Driver McClymont had had to make an emergency stop when signal WF138 changed from green to red as he was about 30 yards from it, resulting in him passing the signal at red and, once stationary, requiring him to telephone the Signalman and not to proceed until authorised to do so. The sudden change of aspect was because the preceding train had moved from the faulty track circuit, DL, where it was "invisible" to signal WF138, on to track circuit DM, which also controlled WF138 and was working properly. This was the first indication that anything was wrong.

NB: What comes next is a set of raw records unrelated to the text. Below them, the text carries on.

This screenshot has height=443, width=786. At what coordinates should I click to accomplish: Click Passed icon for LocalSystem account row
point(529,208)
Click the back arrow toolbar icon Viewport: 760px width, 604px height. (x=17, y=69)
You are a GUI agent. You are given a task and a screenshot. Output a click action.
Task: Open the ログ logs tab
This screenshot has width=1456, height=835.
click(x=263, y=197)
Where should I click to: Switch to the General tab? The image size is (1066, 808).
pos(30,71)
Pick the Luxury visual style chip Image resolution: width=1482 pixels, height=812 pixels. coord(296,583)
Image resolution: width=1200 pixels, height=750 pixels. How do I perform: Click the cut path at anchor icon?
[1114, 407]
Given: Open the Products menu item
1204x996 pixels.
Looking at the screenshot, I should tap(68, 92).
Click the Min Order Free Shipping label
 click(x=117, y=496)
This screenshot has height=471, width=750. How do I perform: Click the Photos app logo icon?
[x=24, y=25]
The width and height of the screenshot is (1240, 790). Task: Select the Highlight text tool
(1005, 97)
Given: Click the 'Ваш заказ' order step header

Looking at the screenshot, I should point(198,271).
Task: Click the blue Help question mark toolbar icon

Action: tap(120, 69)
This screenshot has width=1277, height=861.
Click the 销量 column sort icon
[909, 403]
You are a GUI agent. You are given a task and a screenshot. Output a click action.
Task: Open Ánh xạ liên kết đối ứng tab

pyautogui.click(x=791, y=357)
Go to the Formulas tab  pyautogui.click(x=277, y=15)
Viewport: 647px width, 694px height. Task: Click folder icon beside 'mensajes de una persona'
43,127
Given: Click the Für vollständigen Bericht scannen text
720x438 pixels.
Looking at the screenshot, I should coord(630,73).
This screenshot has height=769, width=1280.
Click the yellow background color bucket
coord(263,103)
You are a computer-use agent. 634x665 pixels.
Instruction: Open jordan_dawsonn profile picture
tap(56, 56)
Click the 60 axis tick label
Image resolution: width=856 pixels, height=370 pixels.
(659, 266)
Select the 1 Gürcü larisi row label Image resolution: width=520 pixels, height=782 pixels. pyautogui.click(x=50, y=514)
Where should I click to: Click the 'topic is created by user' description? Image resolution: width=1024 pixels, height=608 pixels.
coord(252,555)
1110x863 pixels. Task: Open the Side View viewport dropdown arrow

There was a fourth tain involved, also on the up fast line and which had also been shown an erroneous proceed aspect by the faulty signal WF138. However, Driver Pike of this train saw the rear of the "Poole" train ahead of him and, with the aid of an emergency brake application, managed to come to a halt some 60 yards from the "Poole" train. Had he not done so the accident would have been even more horrific.

The Memorial that was erected for the victims of the Clapham Rail Disaster at Spencer Park.

Photograph by Gregory Beecroft

Clapham Memorial
Clapham Memorial The other side of the memorial showing the inscription.

Photograph by Gregory Beecroft

A close-up of the inscription.

Photograph by Gregory Beecroft

Clapham Memorial

This article is dedicated to the memory of all those who died in the accident and in particular that of Paul Perry-Lewis who was a business aquaintance of the SEmG webmaster.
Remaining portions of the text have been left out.